[Record excerpts Boundary: Start]

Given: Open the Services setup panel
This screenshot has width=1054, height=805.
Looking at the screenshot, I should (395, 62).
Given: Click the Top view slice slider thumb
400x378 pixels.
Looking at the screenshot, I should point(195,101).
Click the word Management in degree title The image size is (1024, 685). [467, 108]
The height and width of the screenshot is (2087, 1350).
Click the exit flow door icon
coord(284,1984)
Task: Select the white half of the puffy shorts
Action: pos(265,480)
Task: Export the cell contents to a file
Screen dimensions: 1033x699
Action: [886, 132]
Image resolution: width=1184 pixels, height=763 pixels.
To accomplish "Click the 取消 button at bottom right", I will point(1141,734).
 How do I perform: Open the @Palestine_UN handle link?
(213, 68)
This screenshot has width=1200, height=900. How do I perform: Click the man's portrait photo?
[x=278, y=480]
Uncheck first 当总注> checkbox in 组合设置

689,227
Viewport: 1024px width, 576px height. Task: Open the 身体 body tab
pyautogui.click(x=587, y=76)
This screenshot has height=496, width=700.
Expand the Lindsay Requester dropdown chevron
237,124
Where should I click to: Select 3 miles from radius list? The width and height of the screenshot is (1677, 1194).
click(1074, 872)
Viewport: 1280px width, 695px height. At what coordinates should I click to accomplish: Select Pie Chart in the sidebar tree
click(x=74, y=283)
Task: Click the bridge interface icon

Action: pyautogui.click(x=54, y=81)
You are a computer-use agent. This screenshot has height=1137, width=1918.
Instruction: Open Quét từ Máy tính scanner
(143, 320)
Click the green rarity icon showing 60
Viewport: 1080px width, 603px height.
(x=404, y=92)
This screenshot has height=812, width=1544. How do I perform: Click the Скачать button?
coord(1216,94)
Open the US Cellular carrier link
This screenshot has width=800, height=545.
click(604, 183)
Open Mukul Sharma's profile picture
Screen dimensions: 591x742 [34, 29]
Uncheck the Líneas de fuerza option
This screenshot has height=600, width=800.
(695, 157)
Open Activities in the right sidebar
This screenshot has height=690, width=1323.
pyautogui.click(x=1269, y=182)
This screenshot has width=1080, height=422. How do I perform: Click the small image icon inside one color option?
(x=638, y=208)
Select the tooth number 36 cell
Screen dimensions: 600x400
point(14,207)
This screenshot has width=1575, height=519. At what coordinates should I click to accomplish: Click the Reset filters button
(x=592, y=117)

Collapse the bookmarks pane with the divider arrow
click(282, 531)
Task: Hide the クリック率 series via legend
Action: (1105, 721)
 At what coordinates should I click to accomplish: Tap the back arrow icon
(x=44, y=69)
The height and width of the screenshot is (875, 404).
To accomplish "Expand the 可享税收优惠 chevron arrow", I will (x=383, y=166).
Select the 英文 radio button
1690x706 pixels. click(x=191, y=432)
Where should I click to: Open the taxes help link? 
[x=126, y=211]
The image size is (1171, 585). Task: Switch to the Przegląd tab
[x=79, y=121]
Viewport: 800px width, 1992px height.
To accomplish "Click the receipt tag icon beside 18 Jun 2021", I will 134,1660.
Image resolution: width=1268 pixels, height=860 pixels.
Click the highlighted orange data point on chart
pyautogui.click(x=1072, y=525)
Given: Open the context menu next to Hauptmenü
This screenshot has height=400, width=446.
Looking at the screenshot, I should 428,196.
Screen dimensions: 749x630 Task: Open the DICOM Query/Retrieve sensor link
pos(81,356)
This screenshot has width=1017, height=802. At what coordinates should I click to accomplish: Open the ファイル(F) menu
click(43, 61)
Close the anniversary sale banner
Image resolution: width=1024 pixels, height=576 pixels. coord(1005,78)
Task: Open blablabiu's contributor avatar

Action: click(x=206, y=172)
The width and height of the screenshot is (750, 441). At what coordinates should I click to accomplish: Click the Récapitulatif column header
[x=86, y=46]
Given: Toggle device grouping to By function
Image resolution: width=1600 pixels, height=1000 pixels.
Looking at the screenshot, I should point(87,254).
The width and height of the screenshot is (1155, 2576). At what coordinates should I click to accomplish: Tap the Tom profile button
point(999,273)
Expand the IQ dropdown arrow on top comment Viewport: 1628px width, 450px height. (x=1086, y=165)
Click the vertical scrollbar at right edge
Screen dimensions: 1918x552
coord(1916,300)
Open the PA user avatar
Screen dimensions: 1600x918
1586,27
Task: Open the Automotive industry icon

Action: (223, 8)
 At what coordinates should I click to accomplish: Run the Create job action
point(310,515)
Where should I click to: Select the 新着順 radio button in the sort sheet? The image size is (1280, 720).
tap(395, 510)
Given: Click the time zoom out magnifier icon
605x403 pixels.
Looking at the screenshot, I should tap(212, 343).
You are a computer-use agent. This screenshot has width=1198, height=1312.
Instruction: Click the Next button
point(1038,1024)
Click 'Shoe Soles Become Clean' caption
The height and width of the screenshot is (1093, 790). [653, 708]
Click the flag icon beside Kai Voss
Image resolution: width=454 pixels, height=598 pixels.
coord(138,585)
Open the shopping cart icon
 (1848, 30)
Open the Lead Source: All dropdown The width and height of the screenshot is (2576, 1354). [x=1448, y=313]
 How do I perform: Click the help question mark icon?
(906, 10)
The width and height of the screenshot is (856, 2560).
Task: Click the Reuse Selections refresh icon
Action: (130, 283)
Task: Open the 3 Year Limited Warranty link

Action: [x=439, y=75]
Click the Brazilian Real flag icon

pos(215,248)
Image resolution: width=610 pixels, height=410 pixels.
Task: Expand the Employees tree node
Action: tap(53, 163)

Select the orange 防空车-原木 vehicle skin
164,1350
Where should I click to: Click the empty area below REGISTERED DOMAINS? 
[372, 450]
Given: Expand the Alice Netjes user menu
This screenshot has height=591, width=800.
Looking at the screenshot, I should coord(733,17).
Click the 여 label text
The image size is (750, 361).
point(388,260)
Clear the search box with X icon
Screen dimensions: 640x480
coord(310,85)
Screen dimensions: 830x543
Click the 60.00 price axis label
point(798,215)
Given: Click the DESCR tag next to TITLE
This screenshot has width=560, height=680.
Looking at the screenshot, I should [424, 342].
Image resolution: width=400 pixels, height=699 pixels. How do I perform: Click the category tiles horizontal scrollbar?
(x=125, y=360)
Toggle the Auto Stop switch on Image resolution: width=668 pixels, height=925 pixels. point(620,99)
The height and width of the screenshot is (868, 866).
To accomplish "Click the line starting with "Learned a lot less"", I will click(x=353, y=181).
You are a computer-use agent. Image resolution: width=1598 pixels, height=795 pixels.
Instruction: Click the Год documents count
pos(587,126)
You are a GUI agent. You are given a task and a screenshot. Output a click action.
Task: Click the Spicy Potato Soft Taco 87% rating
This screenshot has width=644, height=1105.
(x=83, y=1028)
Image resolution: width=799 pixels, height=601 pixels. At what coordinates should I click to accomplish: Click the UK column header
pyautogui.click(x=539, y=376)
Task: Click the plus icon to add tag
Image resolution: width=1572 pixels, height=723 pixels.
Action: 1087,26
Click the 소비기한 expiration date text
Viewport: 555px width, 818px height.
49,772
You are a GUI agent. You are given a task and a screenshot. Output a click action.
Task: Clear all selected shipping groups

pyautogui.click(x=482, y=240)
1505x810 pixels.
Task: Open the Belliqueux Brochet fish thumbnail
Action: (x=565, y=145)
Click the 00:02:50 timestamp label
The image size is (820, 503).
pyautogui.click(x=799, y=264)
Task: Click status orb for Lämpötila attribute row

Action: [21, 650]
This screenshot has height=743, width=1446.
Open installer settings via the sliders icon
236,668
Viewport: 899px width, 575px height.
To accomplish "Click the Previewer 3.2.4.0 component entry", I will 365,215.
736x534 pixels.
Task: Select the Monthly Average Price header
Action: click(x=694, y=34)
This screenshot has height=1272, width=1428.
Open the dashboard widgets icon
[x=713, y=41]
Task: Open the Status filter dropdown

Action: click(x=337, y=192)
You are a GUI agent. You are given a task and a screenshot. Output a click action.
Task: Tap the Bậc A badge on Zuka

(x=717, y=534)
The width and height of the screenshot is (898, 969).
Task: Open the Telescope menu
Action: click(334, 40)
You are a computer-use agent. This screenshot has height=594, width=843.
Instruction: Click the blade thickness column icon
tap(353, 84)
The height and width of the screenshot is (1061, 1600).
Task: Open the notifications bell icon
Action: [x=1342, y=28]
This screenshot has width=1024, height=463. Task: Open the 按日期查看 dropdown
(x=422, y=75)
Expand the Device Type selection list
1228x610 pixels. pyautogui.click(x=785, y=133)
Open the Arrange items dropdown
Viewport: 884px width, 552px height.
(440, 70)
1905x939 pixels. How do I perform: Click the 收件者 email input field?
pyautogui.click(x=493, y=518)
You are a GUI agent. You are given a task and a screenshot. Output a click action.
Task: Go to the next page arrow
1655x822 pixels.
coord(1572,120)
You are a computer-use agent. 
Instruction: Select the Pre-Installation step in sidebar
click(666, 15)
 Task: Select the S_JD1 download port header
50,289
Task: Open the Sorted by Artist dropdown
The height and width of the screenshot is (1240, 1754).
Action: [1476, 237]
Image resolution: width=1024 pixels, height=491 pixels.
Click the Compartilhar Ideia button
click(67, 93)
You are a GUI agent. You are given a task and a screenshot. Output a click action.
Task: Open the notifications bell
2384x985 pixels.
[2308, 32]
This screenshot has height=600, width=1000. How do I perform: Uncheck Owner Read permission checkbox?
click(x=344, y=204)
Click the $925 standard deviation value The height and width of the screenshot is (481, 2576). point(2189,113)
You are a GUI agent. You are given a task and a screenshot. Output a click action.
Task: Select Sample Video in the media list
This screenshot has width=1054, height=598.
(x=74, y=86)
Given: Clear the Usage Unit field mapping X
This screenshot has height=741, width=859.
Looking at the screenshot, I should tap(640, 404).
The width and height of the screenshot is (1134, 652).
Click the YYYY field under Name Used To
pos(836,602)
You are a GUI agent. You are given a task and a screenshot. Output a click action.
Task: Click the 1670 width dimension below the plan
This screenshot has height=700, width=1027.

[Record excerpts Boundary: End]

Give the number of lines in the entries that include the string "Toggle", and nothing else.

> Response
2